Blue October Fades to Black


Our Blue October has come to an end, and we knew it was coming.  The last day was defined the night before with a barrage of strange hits in the second inning resulting in a 3-3 World Series and one final, deciding game.  Now we sit in the aftermath with that strange melancholy that sports fans all have had at some point because you want to be happy about your team’s accomplishments, but you were so close and didn’t get the prize which is hard to just brush aside as nothing.
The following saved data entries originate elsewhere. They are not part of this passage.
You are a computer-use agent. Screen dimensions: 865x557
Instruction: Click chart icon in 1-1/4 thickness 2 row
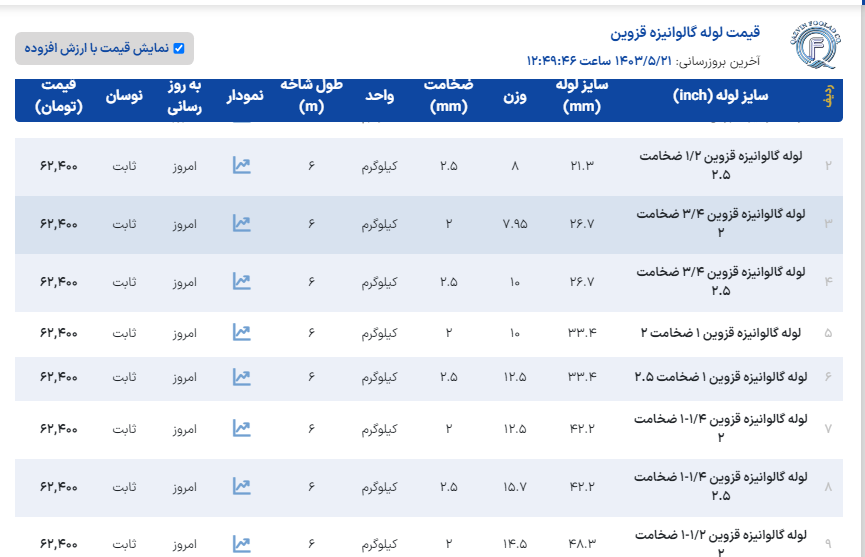click(x=241, y=429)
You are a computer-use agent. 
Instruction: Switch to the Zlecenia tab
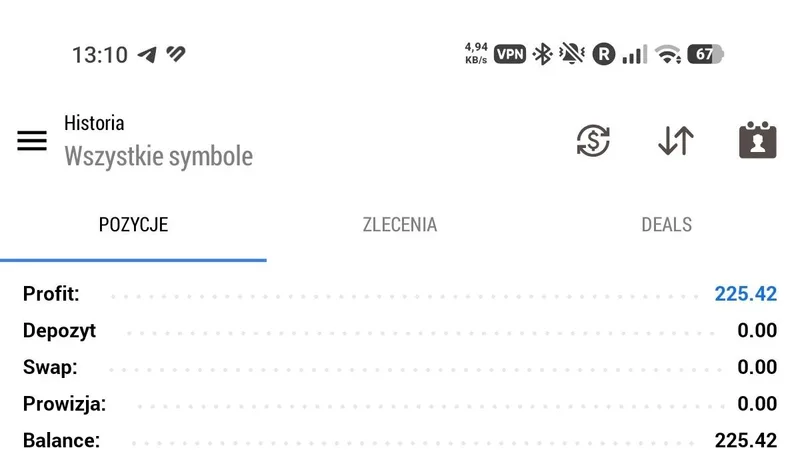point(399,224)
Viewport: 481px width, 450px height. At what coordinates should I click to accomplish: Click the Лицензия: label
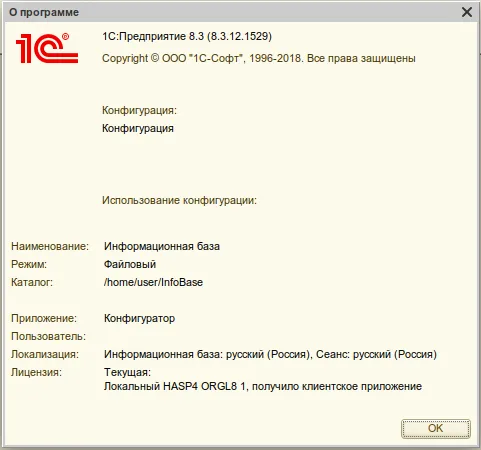(36, 372)
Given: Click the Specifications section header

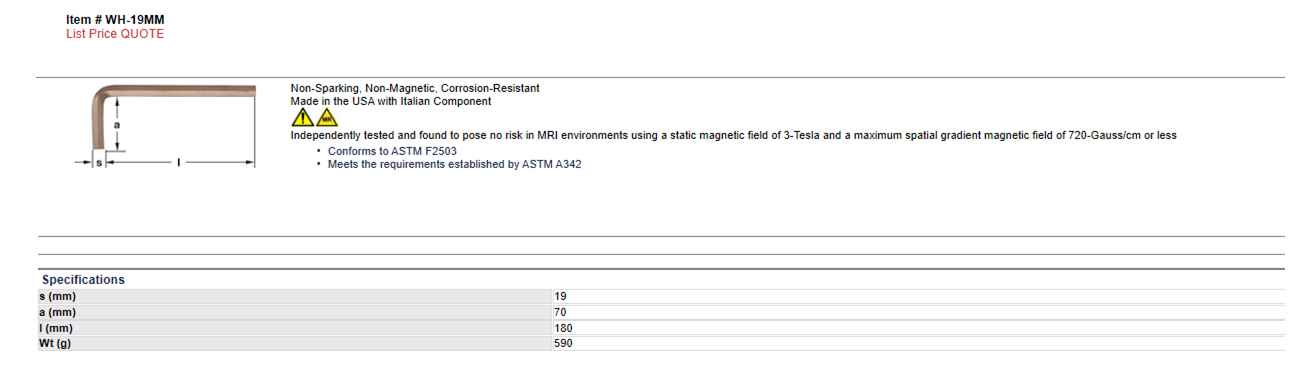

The regular season itself had some pretty special moments, especially through a pretty fantastic August, but the postseason was truly special.  It started by truly welcoming October as a Wild Card game went on and on through the last night of September, rallying against Oakland and then rallying again.  Then back to back series sweeps where Lorenzo Cain made play after play in the outfield, Mike Moustakas and Eric Hosmer pulled out their rakes, Billy Butler stealing a base, and any sort of lead feeling like enough as it was handed over to a dynamic bullpen that just kept slamming the door in the face of all comers.

Watching these things happen was a new sort of joy coming from a game I have loved since I was a child collecting baseball cards in the late 80s.  Game to game I found myself thinking differently than I had previously as well.  If you have read my work here, you know that the vast majority of it is heavily slanted toward numbers.  Playing with numbers is part of what has always kept me interested in baseball as the layer of abstraction protected me from 100 loss seasons.  Now I found myself just sitting and watching, almost actively avoiding looking up stats.  Give me a week or so and I will be digging though numbers again to see what might be good in helping this team return to the playoffs again next year, but during the run I didn’t feel that need.

As the World Series kicked off surrounded by a raucous crowd in The K all that really mattered was the people of Kansas City and the surrounding area.  In the past month I have discussed Royals baseball, in person or online, with many people who in the past were disinterested in baseball at best and at times their tone toward baseball bordered on hostility.  All of a sudden everyone was pulling in the same direction, even some Cardinals fans I know were glad to root along with us.  It was bizarre and downright fun to be a part of.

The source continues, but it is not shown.